Jacques Audiard (; born 30 April 1952) is a French film director, producer, and screenwriter. He is the son of Michel Audiard, also a film director and screenwriter.

He has won both the César Award for Best Film and the BAFTA Award for Best Film Not in the English Language twice, in 2005 for The Beat That My Heart Skipped and in 2010 for A Prophet, as well as winning the Grand Prix at the Cannes Film Festival. 

His 2012 film Rust and Bone, competed for the Palme d'Or at the 2012 Cannes Film Festival, was nominated for the BAFTA Award for Best Film Not in the English Language and the Golden Globe Award for Best Foreign Language Film, and won the BFI London Film Festival Award for Best Film.

His 2015 film Dheepan won the Palme d'Or at the 2015 Cannes Film Festival.

Life and career
Audiard was born in Paris. He began his screenwriting career in the 1980s with films including Réveillon chez Bob!, Mortelle randonnée, Baxter, Fréquence Meurtre, and Saxo.

In 1994, he directed See How They Fall (French: Regarde les hommes tomber), a road movie starring Mathieu Kassovitz and Jean-Louis Trintignant. The film won the César Award for best first film and the Prix Georges-Sadoul. Two years later he reunited with Kassovitz and Trintignant for Un Héros Très Discret – A Self-Made Hero in English, adapted from the novel by Jean-François Deniau.

In 1996, A Self-Made Hero won the  Best Screenplay Award at Cannes and received six César Awards nominations. In 2002, Read My Lips was nominated for nine Césars and won three, for Best Actress (Emmanuelle Devos), Best Screenplay and Best Sound.

Information supplied:
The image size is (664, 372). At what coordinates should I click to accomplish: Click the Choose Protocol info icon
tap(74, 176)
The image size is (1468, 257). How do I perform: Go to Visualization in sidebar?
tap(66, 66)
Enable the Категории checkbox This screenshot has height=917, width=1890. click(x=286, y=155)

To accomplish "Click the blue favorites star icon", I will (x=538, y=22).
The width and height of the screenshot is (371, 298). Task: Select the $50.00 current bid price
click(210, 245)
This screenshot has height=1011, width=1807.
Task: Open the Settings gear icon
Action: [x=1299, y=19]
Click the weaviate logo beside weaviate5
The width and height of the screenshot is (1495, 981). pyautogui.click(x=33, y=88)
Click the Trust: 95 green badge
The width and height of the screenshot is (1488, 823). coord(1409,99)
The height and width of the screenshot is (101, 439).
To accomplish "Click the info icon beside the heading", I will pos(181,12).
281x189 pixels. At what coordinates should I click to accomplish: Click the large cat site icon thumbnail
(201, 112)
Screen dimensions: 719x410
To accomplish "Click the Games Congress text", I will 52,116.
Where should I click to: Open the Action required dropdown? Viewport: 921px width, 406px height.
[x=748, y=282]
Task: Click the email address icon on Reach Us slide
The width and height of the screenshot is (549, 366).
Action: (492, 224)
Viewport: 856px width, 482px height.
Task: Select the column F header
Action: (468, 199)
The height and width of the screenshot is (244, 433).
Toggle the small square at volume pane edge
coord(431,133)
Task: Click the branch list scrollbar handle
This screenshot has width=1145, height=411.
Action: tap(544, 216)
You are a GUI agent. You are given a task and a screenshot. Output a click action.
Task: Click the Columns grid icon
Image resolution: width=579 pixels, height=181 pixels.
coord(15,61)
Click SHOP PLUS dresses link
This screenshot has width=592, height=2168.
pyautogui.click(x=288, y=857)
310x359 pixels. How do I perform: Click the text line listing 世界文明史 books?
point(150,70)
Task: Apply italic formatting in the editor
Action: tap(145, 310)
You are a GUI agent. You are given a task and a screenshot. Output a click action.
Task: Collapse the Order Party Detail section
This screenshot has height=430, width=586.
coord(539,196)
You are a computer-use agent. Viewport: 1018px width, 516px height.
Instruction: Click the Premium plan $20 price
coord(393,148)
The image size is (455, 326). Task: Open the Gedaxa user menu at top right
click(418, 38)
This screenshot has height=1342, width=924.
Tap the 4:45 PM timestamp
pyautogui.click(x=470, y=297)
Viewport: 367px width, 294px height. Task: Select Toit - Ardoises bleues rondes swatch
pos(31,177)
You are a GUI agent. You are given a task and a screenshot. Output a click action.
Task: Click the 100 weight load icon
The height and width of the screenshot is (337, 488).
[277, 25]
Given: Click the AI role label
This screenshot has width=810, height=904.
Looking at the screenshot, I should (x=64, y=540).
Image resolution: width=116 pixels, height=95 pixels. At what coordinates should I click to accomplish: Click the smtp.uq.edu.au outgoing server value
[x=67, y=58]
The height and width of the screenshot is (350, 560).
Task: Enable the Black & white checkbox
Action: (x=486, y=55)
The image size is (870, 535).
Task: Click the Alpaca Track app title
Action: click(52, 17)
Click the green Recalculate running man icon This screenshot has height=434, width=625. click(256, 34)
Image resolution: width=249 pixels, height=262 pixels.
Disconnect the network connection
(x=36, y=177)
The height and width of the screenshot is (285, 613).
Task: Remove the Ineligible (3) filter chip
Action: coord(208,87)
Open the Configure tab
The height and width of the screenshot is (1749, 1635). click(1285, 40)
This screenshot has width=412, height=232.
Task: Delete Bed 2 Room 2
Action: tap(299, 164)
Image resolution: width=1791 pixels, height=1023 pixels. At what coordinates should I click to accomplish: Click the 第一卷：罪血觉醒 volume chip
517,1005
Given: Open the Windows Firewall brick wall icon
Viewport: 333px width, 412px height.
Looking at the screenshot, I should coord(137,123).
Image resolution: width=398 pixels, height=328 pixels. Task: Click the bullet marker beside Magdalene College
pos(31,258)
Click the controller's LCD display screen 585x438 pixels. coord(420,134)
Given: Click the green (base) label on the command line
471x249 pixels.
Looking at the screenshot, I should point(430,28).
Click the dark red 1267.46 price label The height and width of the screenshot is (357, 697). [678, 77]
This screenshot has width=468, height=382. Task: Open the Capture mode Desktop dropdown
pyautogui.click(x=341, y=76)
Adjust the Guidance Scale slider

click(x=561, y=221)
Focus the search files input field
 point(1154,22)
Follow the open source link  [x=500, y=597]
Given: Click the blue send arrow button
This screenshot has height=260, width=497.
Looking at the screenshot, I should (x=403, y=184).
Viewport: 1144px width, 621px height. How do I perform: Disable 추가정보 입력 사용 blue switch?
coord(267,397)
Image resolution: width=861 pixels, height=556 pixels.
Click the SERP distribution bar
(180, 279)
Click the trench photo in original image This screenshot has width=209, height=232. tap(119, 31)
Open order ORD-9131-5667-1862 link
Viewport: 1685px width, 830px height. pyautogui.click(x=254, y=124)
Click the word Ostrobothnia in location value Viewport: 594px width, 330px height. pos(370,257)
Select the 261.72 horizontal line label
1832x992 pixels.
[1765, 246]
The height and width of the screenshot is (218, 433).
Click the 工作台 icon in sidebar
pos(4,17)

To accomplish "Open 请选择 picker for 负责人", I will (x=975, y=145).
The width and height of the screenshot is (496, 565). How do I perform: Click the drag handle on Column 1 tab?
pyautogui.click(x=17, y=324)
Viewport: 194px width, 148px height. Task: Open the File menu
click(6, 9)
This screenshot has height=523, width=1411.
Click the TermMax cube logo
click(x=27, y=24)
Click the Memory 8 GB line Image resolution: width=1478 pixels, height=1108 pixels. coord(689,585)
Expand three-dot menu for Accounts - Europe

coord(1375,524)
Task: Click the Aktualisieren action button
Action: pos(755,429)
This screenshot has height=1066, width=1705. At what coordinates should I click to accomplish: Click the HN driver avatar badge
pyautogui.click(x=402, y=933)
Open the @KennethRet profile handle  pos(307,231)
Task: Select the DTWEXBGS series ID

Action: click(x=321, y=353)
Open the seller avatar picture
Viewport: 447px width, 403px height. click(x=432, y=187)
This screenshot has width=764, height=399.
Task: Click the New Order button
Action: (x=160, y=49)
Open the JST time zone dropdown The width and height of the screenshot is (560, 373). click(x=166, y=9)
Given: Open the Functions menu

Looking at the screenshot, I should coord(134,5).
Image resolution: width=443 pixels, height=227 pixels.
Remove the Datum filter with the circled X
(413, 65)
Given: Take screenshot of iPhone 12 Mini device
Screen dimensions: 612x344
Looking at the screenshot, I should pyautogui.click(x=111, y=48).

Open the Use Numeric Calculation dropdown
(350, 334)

Set problem 1: Please list the films named in the Jacques Audiard text as part of his 1980s screenwriting career.
Set problem 2: Carry on the text about Jacques Audiard from its last sentence.
The rows play no part in what follows.

Expected answer 1: Réveillon chez Bob!, Mortelle randonnée, Baxter, Fréquence Meurtre, and Saxo.

Expected answer 2:
His fourth movie, De Battre Mon Cœur s'est Arrêté, received 10 nominations at the Césars and won eight, among them the Césars for Best Film, Best Director, Best Screenplay, Best Film Music and Best Cinematography.

In 2009, A Prophet won the Grand Prix at Cannes and the BAFTA award for Best Film Not in the English Language, and was nominated for 13 César Awards, winning nine: Best Film, Best Director, Best Actor and Most Promising Actor for Tahar Rahim, Best Supporting Actor for Niels Arestrup, Best Original Screenplay, Best Cinematography, Best Editing and Best Production Design.

In 2013, Rust and Bone received two BAFTA nominations, two Golden Globe nominations and nine César nominations (including Best Actress for Marion Cotillard), winning four: Best Adapted Screenplay, Most Promising Actor for Matthias Schoenaerts, Best Original Music for Alexandre Desplat and Best Editing for Juliette Welfling.

In 2015, his seventh movie, Dheepan won the Palme d'Or at Cannes and received nine César nominations.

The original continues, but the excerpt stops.